A wormhole from another universe has allegedly been identified by researchers

It has been claimed that a wormhole from another universe has been found by researchers. Two gravitational wave observatories, LIGO and Virgo, found large holes in space-time in 2019.

A group of scientists from the Chinese Academy of Sciences has proposed a somewhat more astounding explanation for the GW190521 event, even though most astronomers believe that it was generated by a merger of two black holes.

They state in an unpublished paper that LIGO and Virgo have found signals of black hole collisions in a universe other than our own.

“In this paper, we investigate the possibility that GW190521 could be interpreted as an echo produced by a wormhole formed after the merger of two binary black holes in another universe, a hole that temporarily connected to ours,” according to them.

What this means is that had the LIGO and Virgo detectors been operational, we would have heard the echoes of a supermassive black hole collision in another universe, one that momentarily created a wormhole leading to our own.

On the other hand, the researchers do concede that there is a current scientific consensus that “leans slightly toward the classical model of binary black hole merger, but not enough to rule out the wormhole hypothesis as a plausible explanation for the GW190521 event.”

They note that the signal that was picked up was “extremely brief.” Typically, a “chirp” pattern is produced when two black holes collide, with the signal’s strength increasing as the collision approaches.

The “spiral phase”—the period when two celestial bodies revolve in the direction of each other before merging—is conspicuously absent from GW190521. Given that the two black holes involved were estimated to be 142 solar masses, this stage should have been visible in the LIGO-Virgo observations.

The researchers backed their theory up with a wave model that shows what would happen if a wormhole were to convey the signal from a black hole collision in another reality.

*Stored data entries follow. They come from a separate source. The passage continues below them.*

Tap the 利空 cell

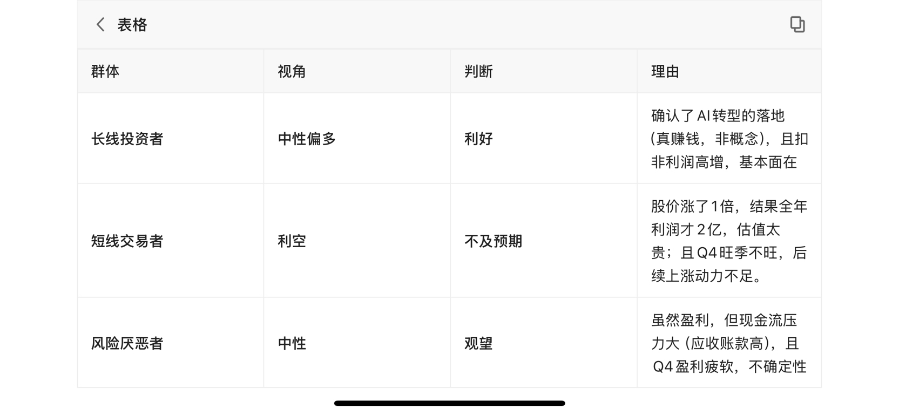[292, 241]
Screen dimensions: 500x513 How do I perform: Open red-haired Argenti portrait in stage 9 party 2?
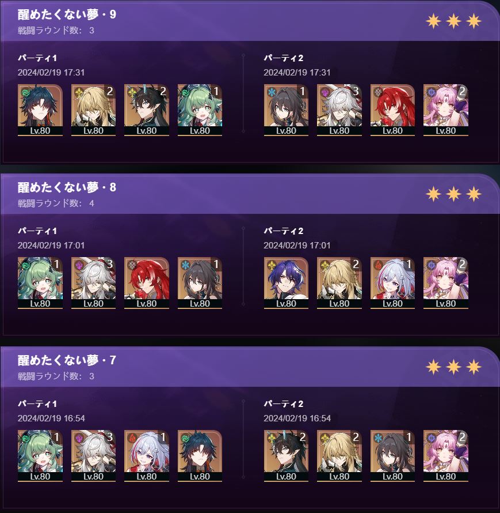point(392,110)
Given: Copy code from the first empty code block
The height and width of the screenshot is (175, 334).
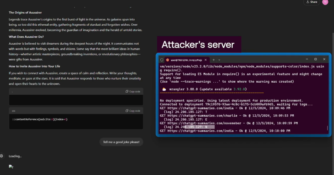Looking at the screenshot, I should (132, 91).
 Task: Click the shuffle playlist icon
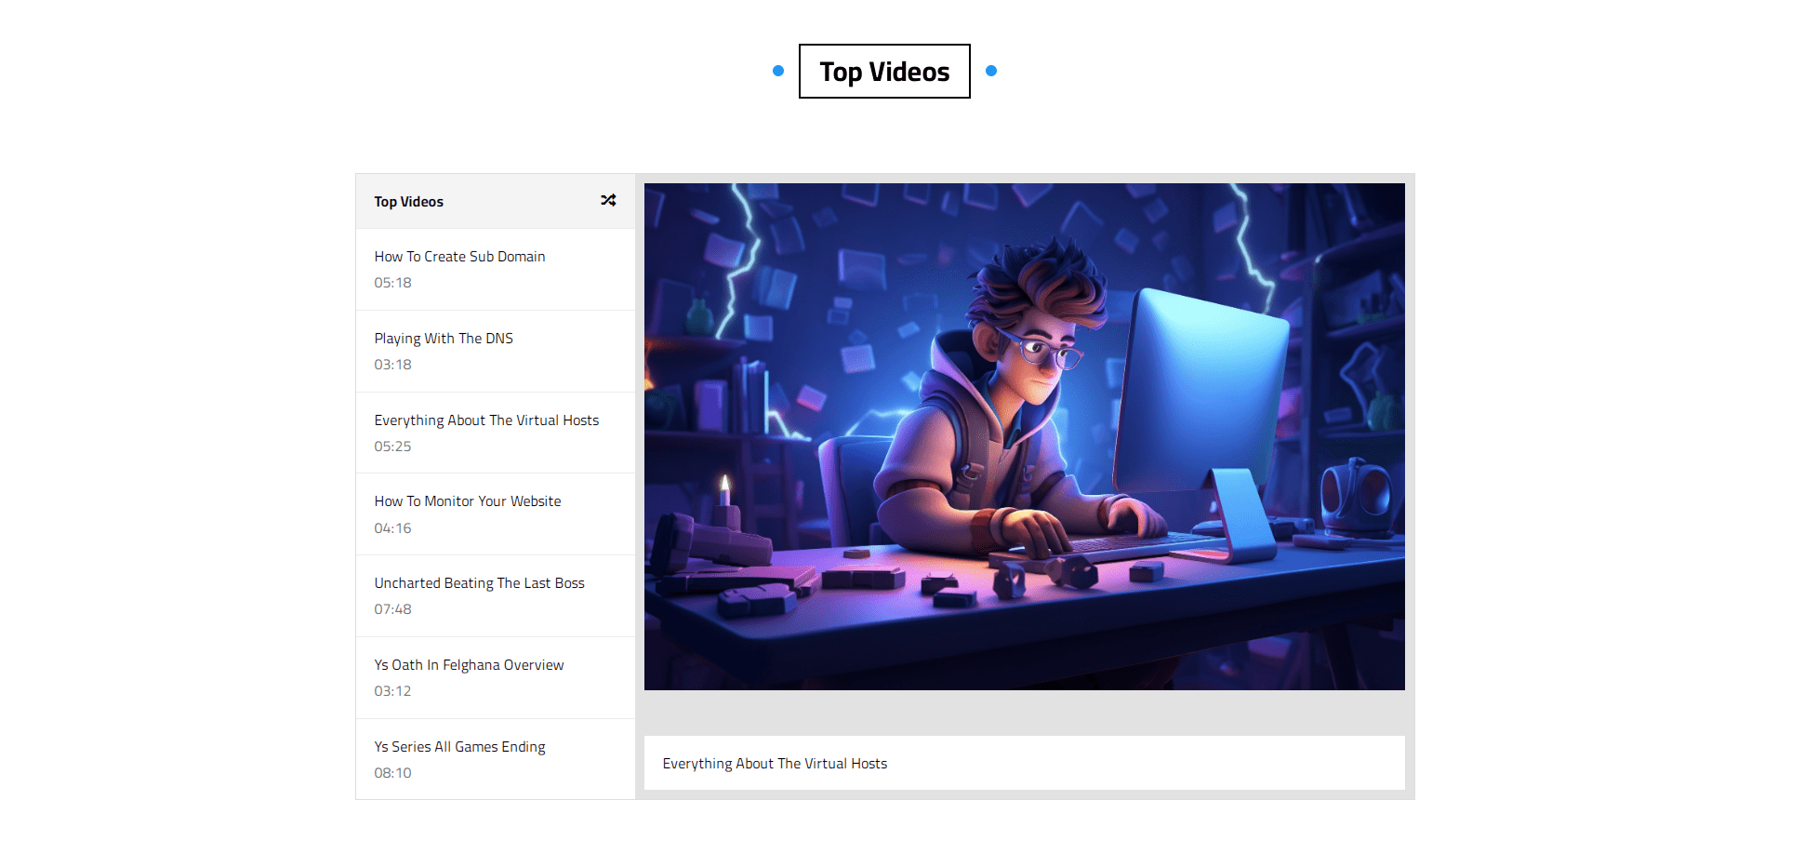tap(608, 201)
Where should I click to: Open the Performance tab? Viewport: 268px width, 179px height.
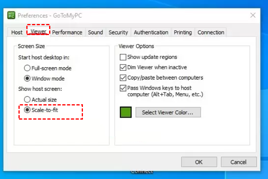[67, 32]
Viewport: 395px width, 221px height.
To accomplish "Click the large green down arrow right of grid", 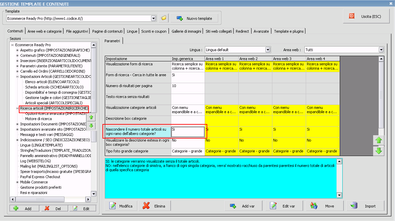I will [379, 151].
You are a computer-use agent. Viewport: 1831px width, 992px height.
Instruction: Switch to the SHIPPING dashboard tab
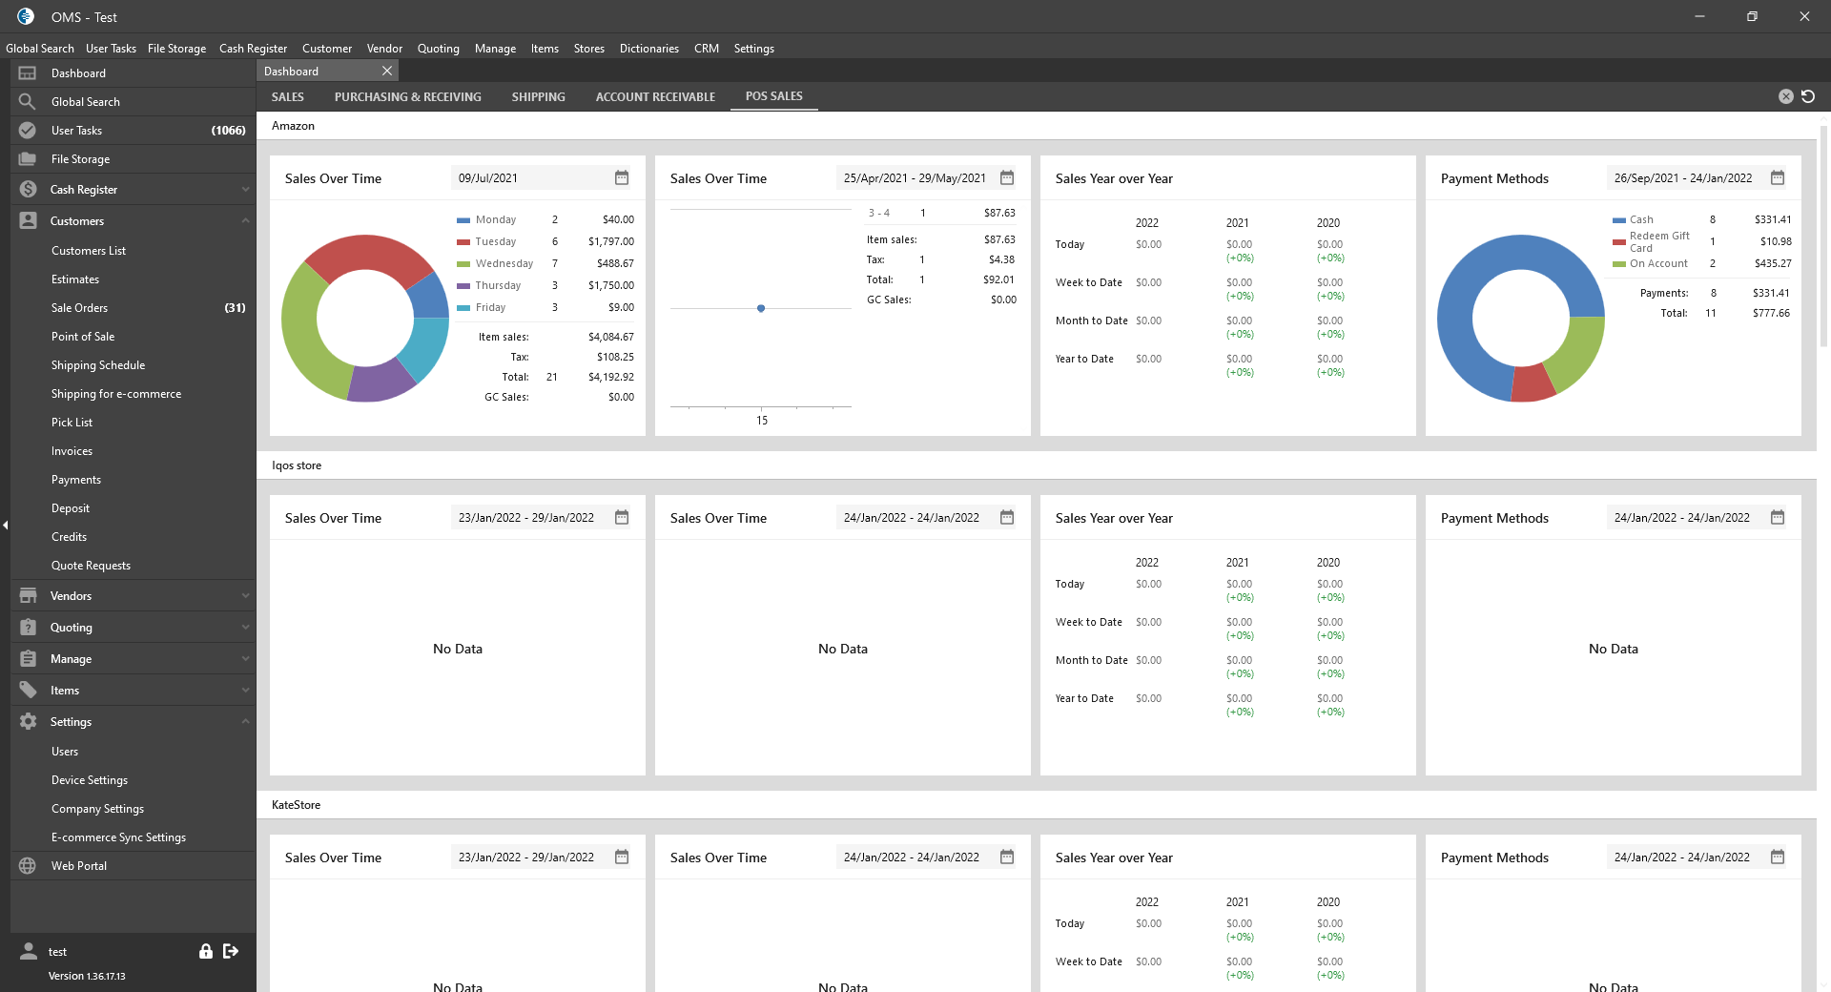tap(538, 97)
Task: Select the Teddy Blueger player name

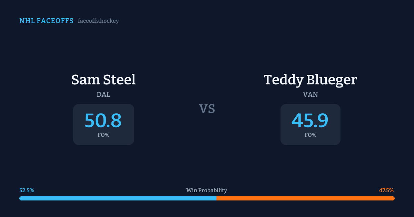Action: point(311,80)
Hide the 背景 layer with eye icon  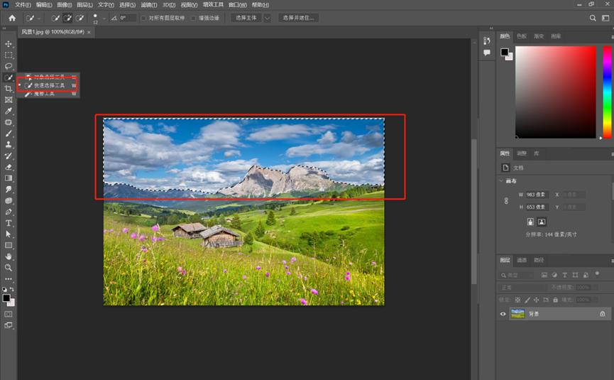point(503,314)
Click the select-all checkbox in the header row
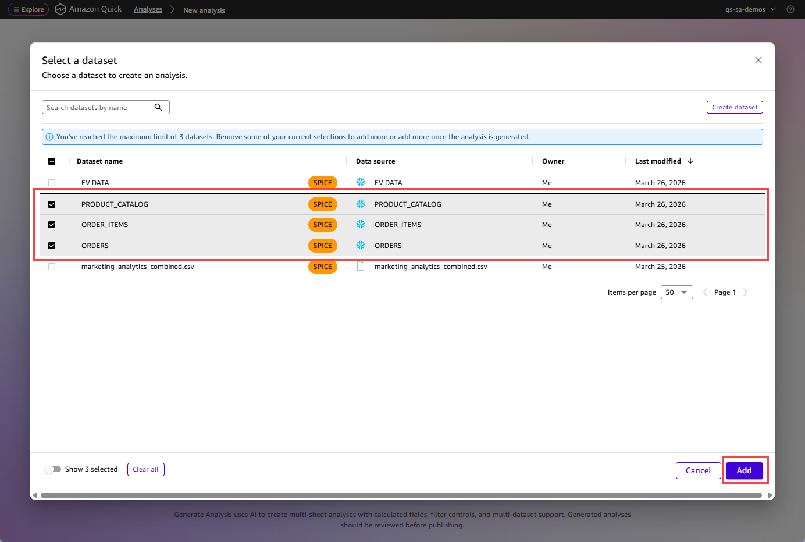Viewport: 805px width, 542px height. click(x=51, y=161)
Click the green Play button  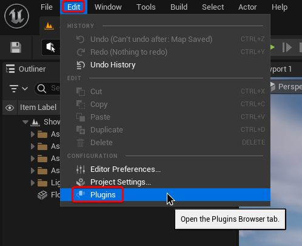(x=272, y=47)
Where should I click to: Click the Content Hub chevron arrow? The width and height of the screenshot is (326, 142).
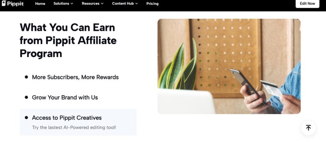(x=137, y=4)
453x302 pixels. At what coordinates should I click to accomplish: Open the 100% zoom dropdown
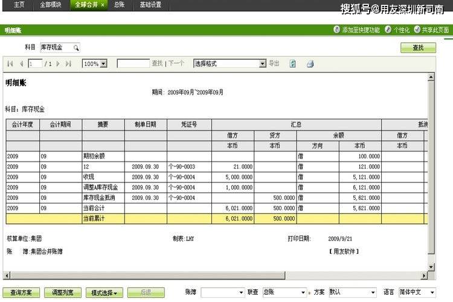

They postulate that the abrupt wormhole collapse after the collision may account for the signal’s unexpectedly brief duration.

They found that the suggested model does a better job of fitting the LIGO-Virgo signal than the standard explanations, but only “slightly,” so there’s still plenty of space for more study. The alluring prospect of more observations of the occurrence is also there. New information may be revealed by a more current LIGO-Virgo discovery of the most massive black hole merger to date in 2023, which has “a short, explosive duration similar to GW190521,” according to the researchers.